DATASET RECORDS START

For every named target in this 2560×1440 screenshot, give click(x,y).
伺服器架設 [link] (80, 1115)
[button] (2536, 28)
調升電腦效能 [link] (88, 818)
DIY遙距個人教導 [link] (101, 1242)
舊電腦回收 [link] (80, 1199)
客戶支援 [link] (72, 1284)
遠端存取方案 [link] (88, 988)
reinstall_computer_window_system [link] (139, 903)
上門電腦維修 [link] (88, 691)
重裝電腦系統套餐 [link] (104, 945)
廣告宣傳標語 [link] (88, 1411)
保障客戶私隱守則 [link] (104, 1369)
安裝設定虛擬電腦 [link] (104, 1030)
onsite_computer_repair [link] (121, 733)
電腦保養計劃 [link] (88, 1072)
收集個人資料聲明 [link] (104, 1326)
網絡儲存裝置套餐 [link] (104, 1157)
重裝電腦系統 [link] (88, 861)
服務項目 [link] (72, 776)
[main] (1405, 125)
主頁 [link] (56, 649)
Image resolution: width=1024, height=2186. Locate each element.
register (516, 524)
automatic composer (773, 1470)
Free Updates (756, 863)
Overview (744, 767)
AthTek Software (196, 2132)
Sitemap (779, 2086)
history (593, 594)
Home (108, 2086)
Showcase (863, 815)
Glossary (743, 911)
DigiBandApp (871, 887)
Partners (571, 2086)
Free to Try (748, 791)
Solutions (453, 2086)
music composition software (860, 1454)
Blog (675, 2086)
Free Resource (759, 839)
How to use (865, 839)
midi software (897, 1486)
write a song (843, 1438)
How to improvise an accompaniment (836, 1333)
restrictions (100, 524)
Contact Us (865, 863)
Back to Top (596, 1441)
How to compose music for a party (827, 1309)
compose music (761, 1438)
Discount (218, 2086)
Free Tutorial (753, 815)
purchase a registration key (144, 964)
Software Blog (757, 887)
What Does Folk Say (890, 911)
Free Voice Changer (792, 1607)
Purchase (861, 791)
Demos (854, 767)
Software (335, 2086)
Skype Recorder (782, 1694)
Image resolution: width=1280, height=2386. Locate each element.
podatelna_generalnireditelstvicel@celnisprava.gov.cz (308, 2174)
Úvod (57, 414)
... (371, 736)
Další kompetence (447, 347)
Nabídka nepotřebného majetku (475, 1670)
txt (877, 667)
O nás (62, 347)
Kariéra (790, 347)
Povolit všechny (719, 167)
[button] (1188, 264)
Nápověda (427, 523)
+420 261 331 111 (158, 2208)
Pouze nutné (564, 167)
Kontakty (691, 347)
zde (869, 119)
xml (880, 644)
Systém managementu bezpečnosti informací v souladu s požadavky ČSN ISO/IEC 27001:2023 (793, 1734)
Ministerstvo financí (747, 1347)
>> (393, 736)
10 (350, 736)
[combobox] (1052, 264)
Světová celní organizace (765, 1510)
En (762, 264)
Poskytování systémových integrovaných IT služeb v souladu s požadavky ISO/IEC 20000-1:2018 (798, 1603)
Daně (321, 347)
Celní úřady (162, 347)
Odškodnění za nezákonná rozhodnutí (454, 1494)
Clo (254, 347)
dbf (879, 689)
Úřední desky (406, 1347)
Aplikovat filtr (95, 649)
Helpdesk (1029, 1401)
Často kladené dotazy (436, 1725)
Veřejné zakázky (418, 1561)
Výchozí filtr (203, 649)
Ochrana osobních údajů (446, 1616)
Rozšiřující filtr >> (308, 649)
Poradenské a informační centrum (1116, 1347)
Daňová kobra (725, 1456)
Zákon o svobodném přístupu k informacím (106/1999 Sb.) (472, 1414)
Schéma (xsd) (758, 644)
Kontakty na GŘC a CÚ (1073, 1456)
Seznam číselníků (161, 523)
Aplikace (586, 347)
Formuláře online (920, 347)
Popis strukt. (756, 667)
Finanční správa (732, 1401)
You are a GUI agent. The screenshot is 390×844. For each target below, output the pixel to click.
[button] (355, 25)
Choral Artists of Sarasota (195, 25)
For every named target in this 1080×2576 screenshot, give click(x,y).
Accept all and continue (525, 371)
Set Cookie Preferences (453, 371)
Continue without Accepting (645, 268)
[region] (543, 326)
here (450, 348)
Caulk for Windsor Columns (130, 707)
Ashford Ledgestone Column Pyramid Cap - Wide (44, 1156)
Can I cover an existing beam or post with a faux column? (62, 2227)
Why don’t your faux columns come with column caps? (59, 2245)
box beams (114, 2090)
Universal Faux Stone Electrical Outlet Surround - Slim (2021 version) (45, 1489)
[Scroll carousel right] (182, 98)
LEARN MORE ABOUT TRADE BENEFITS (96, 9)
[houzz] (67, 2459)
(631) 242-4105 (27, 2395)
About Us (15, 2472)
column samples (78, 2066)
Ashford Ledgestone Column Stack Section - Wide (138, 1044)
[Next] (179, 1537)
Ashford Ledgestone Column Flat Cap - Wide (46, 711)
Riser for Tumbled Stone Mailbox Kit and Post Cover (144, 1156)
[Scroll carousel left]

DATASET RECORDS END

Once the line with "Ministerstvo financí (747, 1347)" is found in the records above, print exactly that line and every line after it through the line with "Aplikovat filtr (95, 649)".

YOUR RESPONSE:
Ministerstvo financí (747, 1347)
>> (393, 736)
10 (350, 736)
[combobox] (1052, 264)
Světová celní organizace (765, 1510)
En (762, 264)
Poskytování systémových integrovaných IT služeb v souladu s požadavky ISO/IEC 20000-1:2018 (798, 1603)
Daně (321, 347)
Celní úřady (162, 347)
Odškodnění za nezákonná rozhodnutí (454, 1494)
Clo (254, 347)
dbf (879, 689)
Úřední desky (406, 1347)
Aplikovat filtr (95, 649)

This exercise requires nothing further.